There is, of course, much more work to be done to deliver on the UK’s domestic climate promises. For instance, we need to hardwire a net zero test across all legislation that parliament considers, and ensure every department is committed to action, especially the Treasury.
Overall, the politics of climate change in the UK is reasonably unique, thanks to a public sympathetic to increased government action on reducing emissions, an engaged civil society holding politicians to account, an economy not completely dependent on fossil fuels and successive governments which have helped to depoliticise the issue.
Consensus allowed the UK to pass the Climate Change Act in 2008, enshrining in law a legal commitment to reduce carbon emissions and setting up the independent Climate Change Committee (CCC) to scrutinise progress. It has since been hailed by the chief executive of the CCC as “one of the most powerful pieces of legislation you’ll find anywhere in the world”.
This law has helped set the tone for subsequent climate leadership by the UK, including committing to net zero by 2050, making it the first major economy in the world to do so. Since, over two thirds of the global economy has followed with net zero targets, including some of the biggest emitters, like the US and China.
It’s vital to hear voices from politicians across the world
But, as we know, it’s not just the rich nations who have a big role to play, the global south is the most at risk in the fight against the climate crisis and it’s vital we hear those voices at UN conferences. The powerful speech from Mia Mottley, prime minister of Barbados, is a case in point. How many people knew that warming of two degrees would have such grave impacts on the people of Dominica, Kenya, Fiji and Mozambique? The current path of global warming, estimated to be 2.4 degrees by the end of this century, will devastate nations.
At the Green Zone event, we heard a heartfelt plea from a Bangladeshi MP, Tanvir Shakil Joy, imploring richer nations to act.
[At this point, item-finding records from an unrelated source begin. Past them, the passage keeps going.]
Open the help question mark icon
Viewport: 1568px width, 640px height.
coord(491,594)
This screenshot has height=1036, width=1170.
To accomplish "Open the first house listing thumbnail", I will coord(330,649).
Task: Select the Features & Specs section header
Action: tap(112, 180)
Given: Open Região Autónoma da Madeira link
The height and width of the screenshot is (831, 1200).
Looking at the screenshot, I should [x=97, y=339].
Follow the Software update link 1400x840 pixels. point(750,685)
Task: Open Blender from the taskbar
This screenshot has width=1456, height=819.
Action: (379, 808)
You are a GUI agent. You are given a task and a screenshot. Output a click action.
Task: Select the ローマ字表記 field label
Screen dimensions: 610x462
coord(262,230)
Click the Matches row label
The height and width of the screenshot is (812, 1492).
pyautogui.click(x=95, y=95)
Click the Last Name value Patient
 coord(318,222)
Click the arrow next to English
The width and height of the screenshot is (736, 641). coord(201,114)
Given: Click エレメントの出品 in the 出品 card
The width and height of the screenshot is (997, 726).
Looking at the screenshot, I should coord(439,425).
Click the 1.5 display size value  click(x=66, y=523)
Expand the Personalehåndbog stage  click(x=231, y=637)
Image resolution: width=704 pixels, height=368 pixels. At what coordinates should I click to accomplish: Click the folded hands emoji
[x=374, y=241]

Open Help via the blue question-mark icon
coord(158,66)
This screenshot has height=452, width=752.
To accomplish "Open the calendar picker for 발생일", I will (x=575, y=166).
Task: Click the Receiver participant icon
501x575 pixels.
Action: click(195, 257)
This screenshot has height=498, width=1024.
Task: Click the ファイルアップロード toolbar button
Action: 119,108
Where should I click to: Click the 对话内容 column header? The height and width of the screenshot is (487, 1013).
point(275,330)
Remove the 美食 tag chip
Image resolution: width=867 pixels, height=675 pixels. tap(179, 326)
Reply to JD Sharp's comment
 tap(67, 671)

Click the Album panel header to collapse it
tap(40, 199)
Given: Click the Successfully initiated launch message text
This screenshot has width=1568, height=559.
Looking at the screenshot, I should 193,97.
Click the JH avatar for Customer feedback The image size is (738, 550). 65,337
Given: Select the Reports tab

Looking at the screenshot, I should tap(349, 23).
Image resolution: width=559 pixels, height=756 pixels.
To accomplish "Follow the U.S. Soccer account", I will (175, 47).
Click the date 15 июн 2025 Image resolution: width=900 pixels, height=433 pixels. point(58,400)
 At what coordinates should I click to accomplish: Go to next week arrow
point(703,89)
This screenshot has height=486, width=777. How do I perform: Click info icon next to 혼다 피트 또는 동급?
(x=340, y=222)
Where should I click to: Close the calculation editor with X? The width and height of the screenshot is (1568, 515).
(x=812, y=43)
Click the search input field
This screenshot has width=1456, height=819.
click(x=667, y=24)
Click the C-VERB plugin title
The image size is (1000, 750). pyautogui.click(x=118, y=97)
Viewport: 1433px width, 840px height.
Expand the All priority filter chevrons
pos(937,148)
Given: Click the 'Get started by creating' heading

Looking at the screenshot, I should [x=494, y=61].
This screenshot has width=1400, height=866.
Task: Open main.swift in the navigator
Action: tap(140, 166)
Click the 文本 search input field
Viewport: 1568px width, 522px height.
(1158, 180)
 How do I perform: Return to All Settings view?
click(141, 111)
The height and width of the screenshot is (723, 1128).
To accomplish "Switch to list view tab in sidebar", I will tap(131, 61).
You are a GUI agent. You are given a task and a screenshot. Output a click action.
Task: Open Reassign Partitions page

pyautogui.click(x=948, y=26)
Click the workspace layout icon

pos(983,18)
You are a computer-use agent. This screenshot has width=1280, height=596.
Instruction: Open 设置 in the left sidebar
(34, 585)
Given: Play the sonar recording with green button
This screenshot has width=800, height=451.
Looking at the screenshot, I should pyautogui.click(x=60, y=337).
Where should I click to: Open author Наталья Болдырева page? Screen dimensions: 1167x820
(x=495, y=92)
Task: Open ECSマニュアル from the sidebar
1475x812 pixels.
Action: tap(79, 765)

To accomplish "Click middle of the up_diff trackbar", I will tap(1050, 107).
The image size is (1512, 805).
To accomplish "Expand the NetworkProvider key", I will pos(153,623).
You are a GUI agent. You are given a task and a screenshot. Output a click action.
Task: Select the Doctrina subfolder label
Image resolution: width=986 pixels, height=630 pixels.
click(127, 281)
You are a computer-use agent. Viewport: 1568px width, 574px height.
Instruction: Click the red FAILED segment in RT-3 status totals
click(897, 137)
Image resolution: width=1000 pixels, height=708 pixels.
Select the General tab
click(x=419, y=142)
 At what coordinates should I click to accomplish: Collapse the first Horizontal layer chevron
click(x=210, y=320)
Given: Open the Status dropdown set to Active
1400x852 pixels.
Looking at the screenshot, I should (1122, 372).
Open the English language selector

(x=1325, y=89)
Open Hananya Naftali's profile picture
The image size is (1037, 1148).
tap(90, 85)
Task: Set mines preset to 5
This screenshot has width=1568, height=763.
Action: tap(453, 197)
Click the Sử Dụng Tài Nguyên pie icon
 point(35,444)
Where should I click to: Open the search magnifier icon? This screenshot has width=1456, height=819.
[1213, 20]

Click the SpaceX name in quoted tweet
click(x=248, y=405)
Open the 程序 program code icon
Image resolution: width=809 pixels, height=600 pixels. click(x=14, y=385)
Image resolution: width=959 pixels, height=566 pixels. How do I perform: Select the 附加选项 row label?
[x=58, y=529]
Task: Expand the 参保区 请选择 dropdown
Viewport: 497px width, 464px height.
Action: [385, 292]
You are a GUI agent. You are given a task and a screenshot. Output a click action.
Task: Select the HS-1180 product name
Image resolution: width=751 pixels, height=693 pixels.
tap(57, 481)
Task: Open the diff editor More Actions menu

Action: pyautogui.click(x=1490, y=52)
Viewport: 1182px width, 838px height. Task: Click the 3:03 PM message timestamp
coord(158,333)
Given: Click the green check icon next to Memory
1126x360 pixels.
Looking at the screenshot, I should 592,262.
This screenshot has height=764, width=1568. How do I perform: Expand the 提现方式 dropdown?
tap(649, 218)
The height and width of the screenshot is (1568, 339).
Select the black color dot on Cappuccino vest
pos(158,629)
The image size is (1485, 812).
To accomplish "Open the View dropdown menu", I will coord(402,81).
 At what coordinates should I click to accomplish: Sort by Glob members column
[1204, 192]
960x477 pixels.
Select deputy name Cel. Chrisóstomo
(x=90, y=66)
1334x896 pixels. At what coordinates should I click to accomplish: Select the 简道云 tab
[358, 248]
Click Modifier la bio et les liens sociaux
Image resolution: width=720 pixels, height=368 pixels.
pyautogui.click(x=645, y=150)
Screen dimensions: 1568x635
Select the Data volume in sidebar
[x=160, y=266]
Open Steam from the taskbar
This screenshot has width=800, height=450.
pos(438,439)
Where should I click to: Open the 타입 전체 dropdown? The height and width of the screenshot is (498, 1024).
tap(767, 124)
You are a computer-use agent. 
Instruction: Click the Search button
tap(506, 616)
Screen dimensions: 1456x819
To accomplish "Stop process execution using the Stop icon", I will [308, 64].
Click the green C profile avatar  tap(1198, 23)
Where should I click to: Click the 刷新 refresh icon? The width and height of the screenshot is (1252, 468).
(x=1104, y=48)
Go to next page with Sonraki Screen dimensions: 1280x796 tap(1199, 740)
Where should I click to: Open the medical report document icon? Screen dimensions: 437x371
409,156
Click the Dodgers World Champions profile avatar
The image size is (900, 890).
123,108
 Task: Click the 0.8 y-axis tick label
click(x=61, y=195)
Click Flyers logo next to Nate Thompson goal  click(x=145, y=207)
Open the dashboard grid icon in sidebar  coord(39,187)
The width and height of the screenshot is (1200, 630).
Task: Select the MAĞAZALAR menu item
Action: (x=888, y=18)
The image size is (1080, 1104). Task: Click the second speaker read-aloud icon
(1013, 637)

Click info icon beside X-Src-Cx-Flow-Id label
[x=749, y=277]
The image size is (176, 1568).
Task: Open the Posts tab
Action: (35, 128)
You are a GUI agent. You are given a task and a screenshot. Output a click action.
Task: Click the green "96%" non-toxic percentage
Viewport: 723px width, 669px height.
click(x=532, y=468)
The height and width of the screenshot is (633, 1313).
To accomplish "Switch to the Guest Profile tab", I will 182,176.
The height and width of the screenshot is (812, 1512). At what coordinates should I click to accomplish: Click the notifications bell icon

Bangladesh is one of the most densely populated country on earth. Whereas floods used to be predictable by season, they are now random. Severe drought is also causing problems in its northern agricultural territory, turning it into a desert and making it harder to feed the vast population.
Werani Chilenga, of Malawi, spoke of his fear that the climate finance given to governments was not being spent correctly and that parliaments, not governments, should have more power over the money to avoid corruption. And from Brazil, Rodrigo Agostinho criticised his government for greenwashing and called for more transparent and sustainable agriculture to avoid the destruction of the precious habitats of the Amazon rainforest.
Parliaments have a major role in driving change
Parliaments represent their constituents suffering from the effects of climate change and environmental destruction in every corner of the globe, but they also have a political and tangible role in driving change. They provide scrutiny, block and ratify agreements, bring forward legislation and push governments to go further than they otherwise might.
COP26 will be a milestone, but it isn’t the finishing line for global climate action. If anything, it marks the beginning of a global awakening for many more and the start of a decade of greater action. But it has to be action, not ten years of “blah, blah, blah”, in Greta’s words. If we are to be successful, more global consensus is required, with every government and every parliament in every country championing ambitious environmental action.